Aderi ao Facebook há já alguns
anos. Sou um assíduo utilizador desta rede social, por entender que vivemos
tempos novos e comunicamos hoje, de uma forma completamente diferente. Na minha
utilização diária, preservo a minha privacidade ao máximo, mas não me excluo de
dar a minha opinião no exercício de uma cidadania plena e consciente.

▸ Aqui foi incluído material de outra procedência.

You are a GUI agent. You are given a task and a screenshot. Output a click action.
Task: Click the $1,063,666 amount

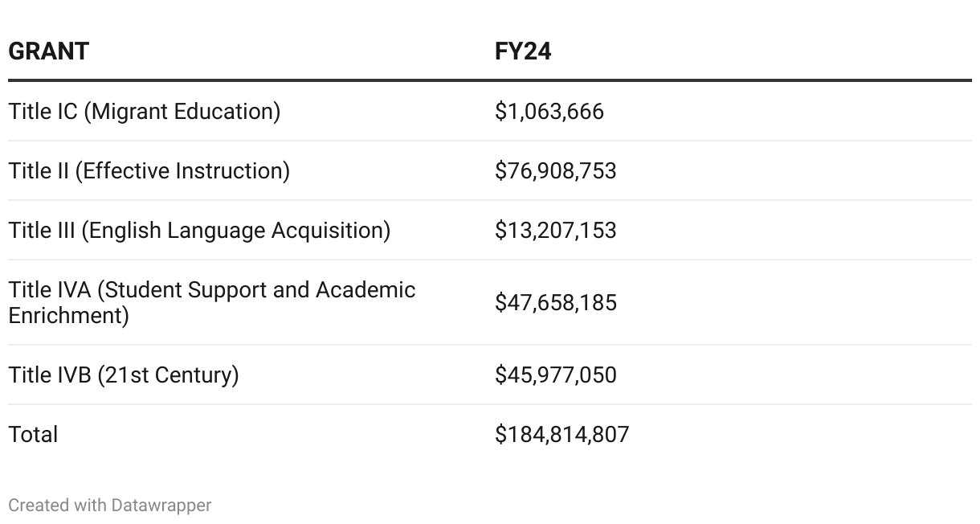(x=549, y=111)
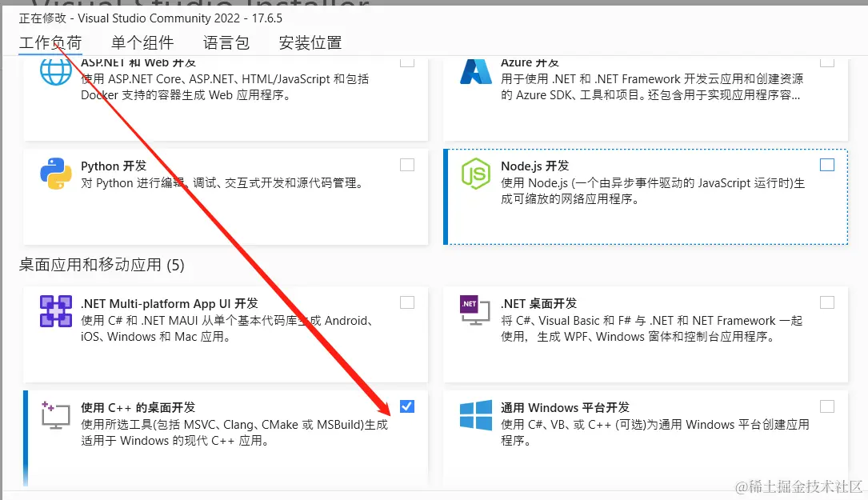Click the .NET MAUI workload icon
868x500 pixels.
[x=56, y=311]
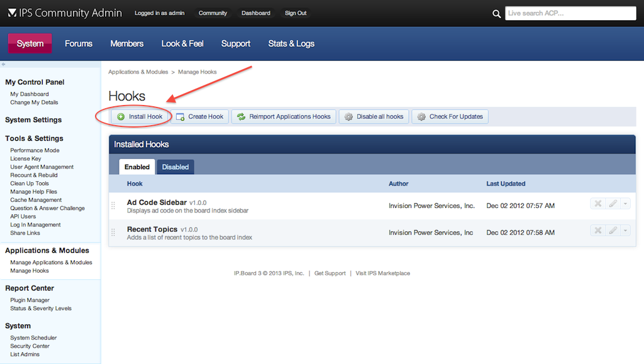Click the pencil edit icon for Recent Topics
The height and width of the screenshot is (364, 644).
[613, 230]
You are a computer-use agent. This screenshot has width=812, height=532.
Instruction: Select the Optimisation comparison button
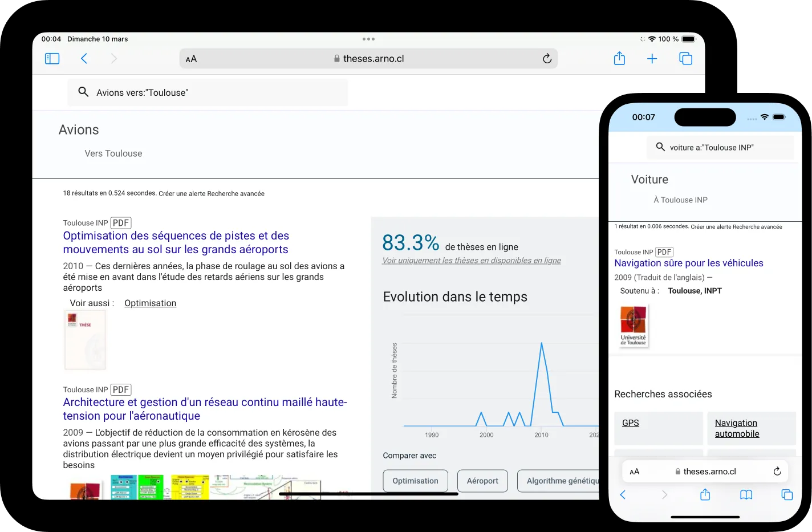415,481
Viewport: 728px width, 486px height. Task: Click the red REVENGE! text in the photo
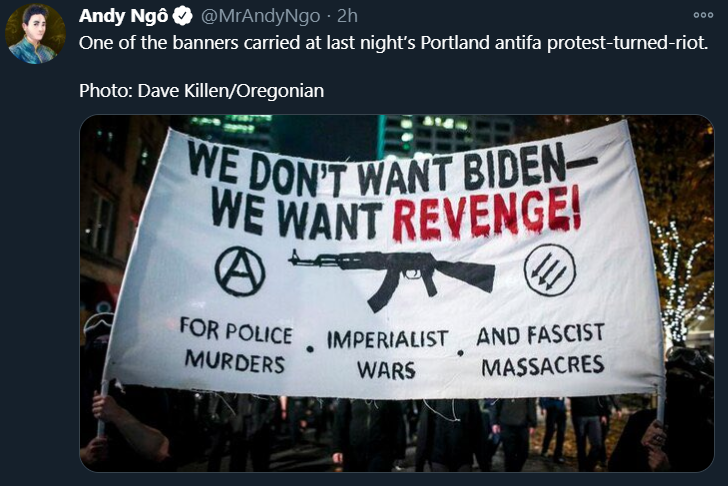point(487,214)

Quando o faço,
tento usar uma linguagem correcta e pêlos princípios da boa e leal convivência,
assente nos valores que me foram transmitidos e, na medida do possível, alicerçada
em dados factuais.
Como cidadão, muitas vezes sou
confrontado com notícias ou acontecimentos que me merecem a minha concordância ou
repulsa. Verifico que, acontece o mesmo com muitos dos meus amigos facebookianos.
No meu modesto entender, esta é talvez, a forma mais aprazível e mais digna de utilização
deste novo meio de comunicar - reflectir as diversas sensibilidades à volta de
um determinado assunto, no respeito das mais elevadas regras de vida em
sociedade. Sabemos que muita gente usa o FB, com finalidades menos nobres,
nomeadamente para exercício de algum voyeurismo. Ou a difusão de ideias
inaceitáveis numa sociedade livre e democrática. Para estes temos uma boa solução,
basta bloqueá-los. Existem outros, que exaustivamente usam o FB e, para além de
uma grande dificuldade de aceitar o contraditório, utilizam uma linguagem baixa
e por vezes mesmo insultuosa. O discurso parece obedecer a um padrão,
habitualmente, põe de um lado a verdade, os bons princípios e uma moral de
sentido único. Alternativamente, do outro lado, estão os outros: os
mentecaptos, os incapazes, os iletrados, ou ainda, os extremistas, os
populistas, uma imprensa alinhada e servil, apenas para ser politicamente
correcto.
Considerar infelizes, por
exemplo, as declarações da ministra da saúde: “É preciso enterrar os
mortos, cuidar dos vivos e encerrar os portos.” levanta uma onda de indignação
generalizada. Dizer que Isabel dos Santos é corrupta, é (agora) perfeitamente
aceite; dizer o mesmo de José Sócrates obtém-se, invariavelmente,
epítetos do mais baixo e soez que se possa imaginar. Se é uma partilha de
um jornal, trata-se de um pasquim ao serviço de interesses obscuros; se é um jornalista,
é um incapaz, ou vendido. Frequentemente os adjectivos utilizados roçam o básico
e ordinário. Ou seja, quem pensa pela sua cabeça e. apesar disso, discorda das
opiniões emitidas é, a maior parte das vezes, insultado ou apelidado de
reaccionário.
Esta forma de estar e participar
numa rede social não faz o meu género. Por isso, vou reduzir a minha acção
nesta participação, ou pelo menos, orientar essa participação num outro sentido.
Isto não significa que, perante algum post que me desperte algum
sentimento de discordância, eu não o faça.
As redes sociais e, em particular
o Facebook, reflecte aquilo que qualquer um de nós representa como cidadão, com
todos os seus defeitos e qualidades. O pior é quando aqueles que a coberto da
distância e, pela segurança de não haver uma confrontação olhos nos olhos,
insultam, menosprezam, espezinham, caluniam, todos quantos têm a “ousadia” de
perfilhar uma opinião diferente. Para isso não contem comigo.